Induction of a local anti-IpaC antibody response in mice by use of a Shigella flexneri 2a vaccine candidate: implications for use of IpaC as a protein carrier.

The capacity of Shigella flexneri to act as a delivery system for stimulation of local immunity was investigated by use of an S. Flexneri 2a vaccine candidate (SC602). This vaccine strain was constructed by deletion of virulence genes responsible for dissemination (icsA) and survival (iuc:iut) of bacteria within the colonic mucosa. Among the most immunogenic S. flexneri 2a proteins inducing a local immunoglobulin A antibody response, the IpaC invasion was selected as a potential protein carrier. Overexpression of IpaC from a plasmid in trans within SC602 (SC602/pIpaC) was shown to be required for the induction of optimal anti-IpaC antibody response in the murine pulmonary infection model.
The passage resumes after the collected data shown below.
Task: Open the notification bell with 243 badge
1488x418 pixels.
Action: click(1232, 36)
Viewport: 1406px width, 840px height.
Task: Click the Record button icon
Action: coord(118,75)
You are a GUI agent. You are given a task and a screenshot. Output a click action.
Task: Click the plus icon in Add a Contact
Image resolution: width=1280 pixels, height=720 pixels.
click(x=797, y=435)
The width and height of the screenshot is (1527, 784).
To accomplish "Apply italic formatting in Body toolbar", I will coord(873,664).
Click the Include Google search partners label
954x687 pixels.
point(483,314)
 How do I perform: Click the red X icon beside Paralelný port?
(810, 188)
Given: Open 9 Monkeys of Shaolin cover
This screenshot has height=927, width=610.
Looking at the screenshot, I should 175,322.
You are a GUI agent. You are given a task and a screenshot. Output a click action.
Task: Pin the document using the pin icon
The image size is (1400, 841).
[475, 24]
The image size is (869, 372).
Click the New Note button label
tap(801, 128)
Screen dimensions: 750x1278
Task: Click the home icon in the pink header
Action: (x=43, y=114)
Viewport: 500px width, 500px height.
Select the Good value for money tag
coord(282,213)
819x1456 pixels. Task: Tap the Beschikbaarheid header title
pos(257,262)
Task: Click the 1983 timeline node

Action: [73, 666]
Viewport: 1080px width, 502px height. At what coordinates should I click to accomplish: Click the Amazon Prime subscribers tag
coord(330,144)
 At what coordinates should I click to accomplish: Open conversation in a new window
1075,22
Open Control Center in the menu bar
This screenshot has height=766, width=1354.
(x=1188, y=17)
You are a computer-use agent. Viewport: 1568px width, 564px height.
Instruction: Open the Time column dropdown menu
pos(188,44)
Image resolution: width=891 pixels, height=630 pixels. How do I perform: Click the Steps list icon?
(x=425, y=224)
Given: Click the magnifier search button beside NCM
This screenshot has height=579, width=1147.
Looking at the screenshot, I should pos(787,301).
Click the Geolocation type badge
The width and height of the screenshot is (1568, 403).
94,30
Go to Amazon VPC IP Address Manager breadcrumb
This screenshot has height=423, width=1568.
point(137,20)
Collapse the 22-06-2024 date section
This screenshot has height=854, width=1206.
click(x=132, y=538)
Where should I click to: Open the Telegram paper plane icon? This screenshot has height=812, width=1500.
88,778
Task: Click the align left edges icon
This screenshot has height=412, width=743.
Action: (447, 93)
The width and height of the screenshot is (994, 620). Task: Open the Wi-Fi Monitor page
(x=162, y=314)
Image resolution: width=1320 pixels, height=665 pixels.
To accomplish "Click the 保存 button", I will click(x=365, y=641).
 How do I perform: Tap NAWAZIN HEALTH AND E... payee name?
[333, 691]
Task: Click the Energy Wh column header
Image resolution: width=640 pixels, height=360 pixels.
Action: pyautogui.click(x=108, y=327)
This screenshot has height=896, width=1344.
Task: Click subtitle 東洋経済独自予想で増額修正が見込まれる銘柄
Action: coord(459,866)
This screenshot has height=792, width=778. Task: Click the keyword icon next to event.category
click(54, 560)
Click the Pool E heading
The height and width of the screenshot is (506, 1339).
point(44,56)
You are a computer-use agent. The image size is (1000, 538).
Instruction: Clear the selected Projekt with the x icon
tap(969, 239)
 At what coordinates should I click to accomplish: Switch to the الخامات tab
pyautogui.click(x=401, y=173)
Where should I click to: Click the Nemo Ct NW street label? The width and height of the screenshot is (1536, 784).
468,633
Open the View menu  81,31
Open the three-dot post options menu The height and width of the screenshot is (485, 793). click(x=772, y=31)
A weak anti-IpaC antibody response was obtained after intranasal inoculations with SC602/pIpaC live bacteria. This response was enhanced by combining systemic priming with SC602/pIpaC killed bacteria and local boosting with SC602/pIpaC live bacteria. These results suggest that naive B cells primed systemically could account for local antibody production. This immunization protocol will allow further evaluation of the immunogenicity of IpaC hybrid proteins expresses in SC602.